2 . The therapeutic nanoparticle for claim 1 , wherein said epothilone is epothilone B.
3 . The therapeutic nanoparticle of claim 2 , comprising about 0.2 to about 10 weight percent of epothilone.
4 . The therapeutic nanoparticle of claim 1 , comprising about 0.2 to about 5 weight percent of epothilone.
5 . The therapeutic nanoparticle of claim 1 , wherein the diameter of the therapeutic nanoparticle is about 60 nm to about 190 nm.
6 . The therapeutic nanoparticle of claim 1 , wherein said diblock poly(lactic) acid-poly(ethylene)glycol copolymer comprises poly(lactic acid) having a number average molecular weight of about 15 to about 90 kDa and poly(ethylene)glycol having a number average molecular weight of about 4 to about 12 kDa.
7 . The therapeutic nanoparticle of claim 1 , wherein said diblock poly(lactic)-co-glycolic acid-poly(ethylene)glycol copolymer comprises poly(lactic acid)-co-glycolic acid having a number average molecular weight of about 15 to about 90 kDa and poly(ethylene)glycol having a number average molecular weight of about 4 to about 12 kDa.
8 . The therapeutic nanoparticle of claim 1 , wherein the 1,2 distearoyl-sn-glycero-3-phosphoethanolamine-poly(ethylene)glycol copolymer comprises poly(ethylene)glycol having a number average molecular weight of about 2 kDa.

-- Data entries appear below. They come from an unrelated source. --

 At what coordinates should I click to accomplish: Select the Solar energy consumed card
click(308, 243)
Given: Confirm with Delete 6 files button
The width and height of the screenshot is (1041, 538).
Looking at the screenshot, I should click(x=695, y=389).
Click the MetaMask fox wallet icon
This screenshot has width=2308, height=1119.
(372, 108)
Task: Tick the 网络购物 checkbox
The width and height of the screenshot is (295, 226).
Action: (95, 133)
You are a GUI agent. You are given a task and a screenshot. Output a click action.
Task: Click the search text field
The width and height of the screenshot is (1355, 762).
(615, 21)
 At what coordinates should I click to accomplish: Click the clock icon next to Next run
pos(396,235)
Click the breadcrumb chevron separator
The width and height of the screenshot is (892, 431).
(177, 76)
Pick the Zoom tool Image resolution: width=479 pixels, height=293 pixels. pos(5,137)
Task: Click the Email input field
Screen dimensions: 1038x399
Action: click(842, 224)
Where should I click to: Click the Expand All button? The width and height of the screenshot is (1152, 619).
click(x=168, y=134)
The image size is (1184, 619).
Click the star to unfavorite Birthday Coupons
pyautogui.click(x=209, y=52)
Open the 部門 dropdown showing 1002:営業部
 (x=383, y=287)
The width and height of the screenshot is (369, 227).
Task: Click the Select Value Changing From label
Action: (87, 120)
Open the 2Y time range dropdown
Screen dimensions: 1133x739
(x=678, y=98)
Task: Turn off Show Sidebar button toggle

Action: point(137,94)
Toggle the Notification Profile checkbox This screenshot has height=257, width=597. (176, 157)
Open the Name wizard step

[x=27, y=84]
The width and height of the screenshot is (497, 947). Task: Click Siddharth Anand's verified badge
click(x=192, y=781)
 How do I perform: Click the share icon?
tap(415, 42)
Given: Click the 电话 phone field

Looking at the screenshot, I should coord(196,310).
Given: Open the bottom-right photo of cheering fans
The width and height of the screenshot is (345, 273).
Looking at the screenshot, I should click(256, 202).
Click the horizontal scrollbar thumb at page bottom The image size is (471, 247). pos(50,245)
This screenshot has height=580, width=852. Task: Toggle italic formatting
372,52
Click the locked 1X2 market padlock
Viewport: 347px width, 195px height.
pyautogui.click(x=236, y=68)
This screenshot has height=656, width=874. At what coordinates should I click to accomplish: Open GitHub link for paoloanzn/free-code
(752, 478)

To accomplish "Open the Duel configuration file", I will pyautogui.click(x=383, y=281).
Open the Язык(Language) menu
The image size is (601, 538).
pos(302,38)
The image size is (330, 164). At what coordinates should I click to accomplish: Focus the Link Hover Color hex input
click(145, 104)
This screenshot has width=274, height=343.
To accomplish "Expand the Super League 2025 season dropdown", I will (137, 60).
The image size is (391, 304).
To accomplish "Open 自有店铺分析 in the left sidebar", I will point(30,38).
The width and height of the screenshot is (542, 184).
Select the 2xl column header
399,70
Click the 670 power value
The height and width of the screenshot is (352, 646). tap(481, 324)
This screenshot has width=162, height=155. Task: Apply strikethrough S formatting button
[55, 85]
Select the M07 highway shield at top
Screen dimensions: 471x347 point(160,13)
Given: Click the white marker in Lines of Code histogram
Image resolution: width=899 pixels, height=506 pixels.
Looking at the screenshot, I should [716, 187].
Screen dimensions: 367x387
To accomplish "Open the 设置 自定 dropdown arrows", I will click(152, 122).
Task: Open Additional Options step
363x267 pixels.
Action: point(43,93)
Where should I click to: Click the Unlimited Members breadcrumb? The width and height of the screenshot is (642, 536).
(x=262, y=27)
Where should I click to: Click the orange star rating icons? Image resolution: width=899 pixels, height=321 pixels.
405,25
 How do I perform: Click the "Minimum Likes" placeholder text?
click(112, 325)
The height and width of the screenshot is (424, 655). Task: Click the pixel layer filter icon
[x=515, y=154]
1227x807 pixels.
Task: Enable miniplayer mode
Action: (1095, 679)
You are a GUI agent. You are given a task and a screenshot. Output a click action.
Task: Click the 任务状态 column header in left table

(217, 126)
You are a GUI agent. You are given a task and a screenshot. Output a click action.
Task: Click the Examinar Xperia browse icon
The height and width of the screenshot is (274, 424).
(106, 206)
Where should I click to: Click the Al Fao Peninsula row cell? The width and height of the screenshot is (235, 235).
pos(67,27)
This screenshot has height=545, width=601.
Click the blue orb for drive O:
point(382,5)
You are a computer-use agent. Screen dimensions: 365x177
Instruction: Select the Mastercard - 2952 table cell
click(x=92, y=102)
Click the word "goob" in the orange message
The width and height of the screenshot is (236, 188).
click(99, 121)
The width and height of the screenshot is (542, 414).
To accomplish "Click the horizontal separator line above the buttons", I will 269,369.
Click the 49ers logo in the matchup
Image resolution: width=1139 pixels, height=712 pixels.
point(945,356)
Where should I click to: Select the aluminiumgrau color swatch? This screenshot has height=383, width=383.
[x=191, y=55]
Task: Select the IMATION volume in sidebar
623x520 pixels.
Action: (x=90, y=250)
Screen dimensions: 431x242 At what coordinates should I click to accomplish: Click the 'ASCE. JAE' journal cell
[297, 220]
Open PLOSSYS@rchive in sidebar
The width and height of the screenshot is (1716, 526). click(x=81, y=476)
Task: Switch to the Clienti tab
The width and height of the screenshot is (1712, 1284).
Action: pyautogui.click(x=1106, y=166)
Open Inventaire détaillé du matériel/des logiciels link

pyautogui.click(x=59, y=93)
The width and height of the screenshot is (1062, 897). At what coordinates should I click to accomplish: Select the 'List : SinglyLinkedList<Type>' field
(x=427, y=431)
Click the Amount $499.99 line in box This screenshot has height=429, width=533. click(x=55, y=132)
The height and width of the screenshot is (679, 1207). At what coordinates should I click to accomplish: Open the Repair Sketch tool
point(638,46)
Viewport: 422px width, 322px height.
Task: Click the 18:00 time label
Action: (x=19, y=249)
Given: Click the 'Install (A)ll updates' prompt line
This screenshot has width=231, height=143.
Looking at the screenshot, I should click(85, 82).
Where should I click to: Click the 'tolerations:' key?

9 . The therapeutic nanoparticle of claim 1 , wherein the particle substantially immediately releases less than about 60% of the therapeutic agent after 2 hours when placed in a phosphate buffer solution at 37° C.
10 . The therapeutic nanoparticle of claim 1 , wherein the biocompatible polymer is diblock poly(lactic) acid-poly(ethylene)glycol copolymer.
11 . The therapeutic nanoparticle of claim 1 , wherein the therapeutic nanoparticle comprises about 40 to about 50 weight percent diblock poly(lactic)acid-poly(ethylene)glycol copolymer and about 40 to about 49 weight percent poly (lactic) acid homopolymer.
12 . The therapeutic nanoparticle of claim 1 , wherein the poly (lactic) acid homopolymer has a weight average molecular weight of about 15 to about 130 kDa.
13 . The therapeutic nanoparticle of claim 1 , wherein the poly (lactic) acid homopolymer has an inherent viscosity of about 0.2 to about 0.9.
14 . The therapeutic nanoparticle of claim 1 , wherein the poly(lactic) acid homopolymer has an inherent viscosity of about 0.3.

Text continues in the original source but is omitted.